Medelijden met inkopers

ARTIKEL
Facebook Twitter Linkedin Whatsapp
Hein van Iersel, vrijdag 16 augustus 2019
217 sec


We gaan in onze ontwikkeling van nieuwe cultivars wel eens te snel. We moeten meer tijd nemen om een nieuwigheid te testen.

In 1965 begon Wout van den Dool een kwekerij aan het Rijneveld. Het waren de hoogtijdagen van Boskoop 'oude stijl', met hoofdzakelijk teelt in de volle grond. Van den Dool sr. begon ook als vollegrondkweker, maar besloot na een bezoek aan Zwitserland dat de toekomst lag in het telen op een containerveld.

Pieter van den Dool
Pieter van den Dool

Inmiddels zijn containervelden boomkwekerijbreed dagelijkse kost. Voor veel teelten moet je bijna op zoek naar een kweker die nog in de volle grond kweekt. Maar in 1965 was dat wel anders en Van den Dool sr. werd bijna voor gek verklaard door de Boskoopse goegemeente.
Die innovatiekracht die senior in 1965 aan de dag legde, gold ook voor beide zonen Pieter en Menno. Nadat de beide zonen rond 1990 in het bedrijf kwamen was het rond 2000 tijd om het bedrijf van vijf lokaties waaronder de oude plek aan het Rijneveld in Boskoop te verhuizen naar één nieuwe locatie aan de Zesde Tochtweg in Waddinxveen. Het bedrijf stond op dat moment voor de investering om op alle vijf locaties te investeren in een recyclebare teeltvloer, inclusief een bijbehorend waterbassin. Bijna nog belangrijker dan de verhuizing was een grondige studie om uit te zoeken op welke manier er efficiënter gewerkt kon worden. Daarbij werd niet zozeer gekeken naar collega-boomkwekers, maar meer naar potplantenkwekers, die veel grootschaliger kweken. Wat bleek: veel arbeidstijd werd besteed aan het transport van planten. Daarom wordt op de nieuwe locatie alleen nog op roltafels getransporteerd en hoeven planten niet meer op karretjes geladen te worden om verpot of gesnoeid te worden. Er wordt overigens niet op roltafels gekweekt. Op de grond groeien de planten beter. De vergelijking met potplantenkwekers gaat overigens in bepaalde gevallen mank. Die teelten duren vaak veel korter dan die van een boomkweker en door die verschillende schoven per jaar is het veel makkelijker om investeringen terug te verdienen. Volgens directeur Pieter van den Dool is de stelregel grosso modo dat een investering in roltafels terug te verdienen is als je iets minimaal drie keer per jaar moet verplaatsen.


Voor zichzelf beginnen

De gebruikelijke gang van zaken bij bedrijfsopvolging is dat de zonen of dochters in het bedrijf komen en dan langzaam de taken van de oude generatie overnemen. Zo leek het ook te gaan bij Van den Dool, totdat senior besloot dat het tijd was om voor zichzelf te beginnen in de teelt van grote struiken in C3 en C7. De situatie is nu dat Pieter en Menno het bedrijf aan de Zesde Tochtweg runnen en Wout van den Dool het bedrijf aan het Rijneveld. Formeel zijn het twee bedrijven, maar de bedrijfsvoering is wel nauw op elkaar afgestemd. Aan het Rijneveld worden bijvoorbeeld de wat grotere sierheesters gekweekt, die bijna zonder uitzondering zijn opgezet door het bedrijf in Waddinxveen.

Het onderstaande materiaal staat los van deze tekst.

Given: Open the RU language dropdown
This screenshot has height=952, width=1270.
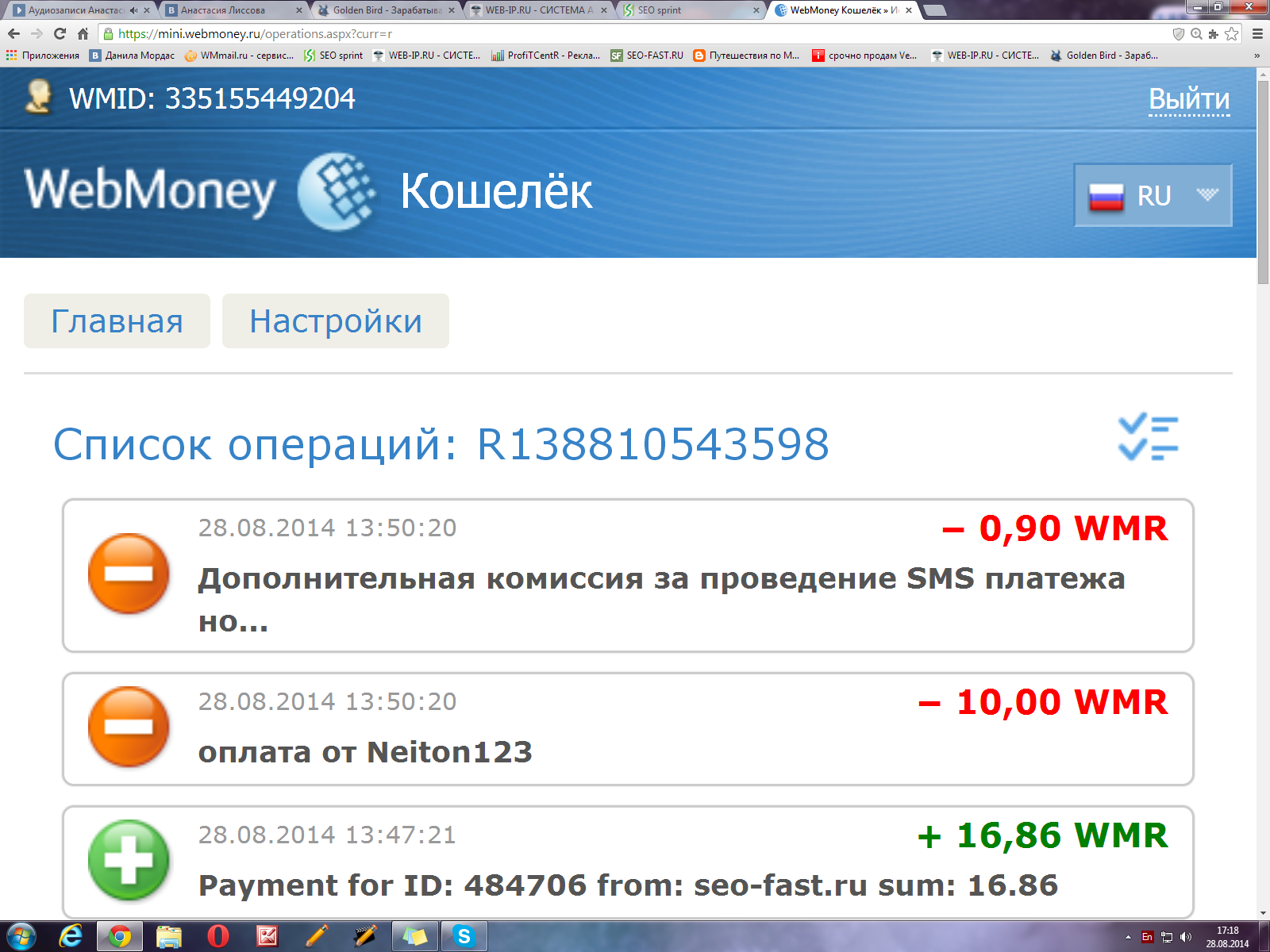Looking at the screenshot, I should point(1153,195).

Het loont om iets te automatiseren wat je minimaal drie keer per jaar doet

Kerst stukje DoolCultures
Kerst stukje DoolCultures

Kerst

De handel van Van den Dool richt zich primair op het kweken van een breed sortiment heesters. Dat lijkt niet heel bijzonder. Aparter is een aantal nevenspecialismen, zoals het leveren van kersthandel. Dat zijn kleine coniferen (bijvoorbeeld Picea conica, Chamaecyparis en Juniperus) die met wat sneeuw, een bijzondere pot en een steker in kerstsferen worden gehuld. Het is vaste prik; ieder jaar na Allerheiligen en Allerzielen begint het uitleveren van deze productgroep. Dat loopt door tot aan de kerst en in sommige gevallen ook nog daarna, omdat de Russische kerst zoals bekend pas gevierd wordt als wij Driekoningen vieren.

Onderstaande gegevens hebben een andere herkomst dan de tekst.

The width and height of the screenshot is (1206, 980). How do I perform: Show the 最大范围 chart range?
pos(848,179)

De kersthandel is natuurlijk een uitvloeisel van het eigenlijke specialisme: plantgoed in P9-potjes, waarvan er jaarlijks tussen de drie en vier miljoen het bedrijf verlaten. Hardlopers hier zijn Thuja 'Smaragd' en Cupressocyparis leylandii, maar de totale lijst is met 400 cultivars veel langer. Boomkweker Pieter van den Dool merkt hierover dat hij weleens medelijden heeft met inkopers: Hoe kun je uit zo'n lange lijst nog de juiste keuze maken? Veel van die 400 cultivars zijn overigens licentiesoorten.

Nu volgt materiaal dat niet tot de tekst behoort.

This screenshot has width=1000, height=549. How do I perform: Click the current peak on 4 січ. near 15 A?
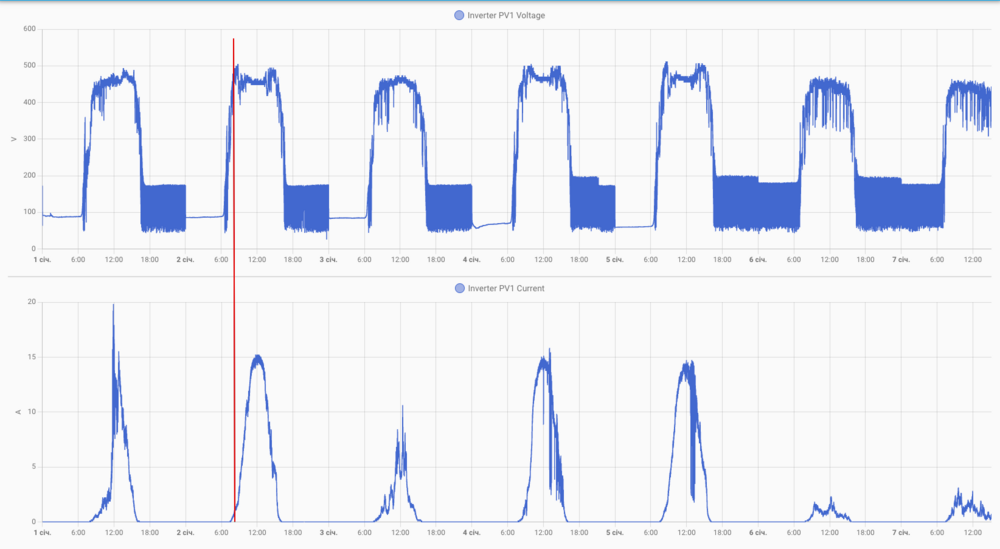point(544,358)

Ook bij het derde specialisme van Van den Dool gaat het in veel gevallen om licentiesoorten. Het gaar hier om een sortiment van ongeveer 250 heesters die worden gekweekt in de potmaten C3 en C7, die in eerste instantie bestemd zijn voor de markt voor visueel aantrekkelijke planten, maar die ook afgezet kunnen worden op de aanlegmarkt. Toppers daarbij zijn verschillende hortensia's, zoals Annabelle, en een sortiment Rhododendron.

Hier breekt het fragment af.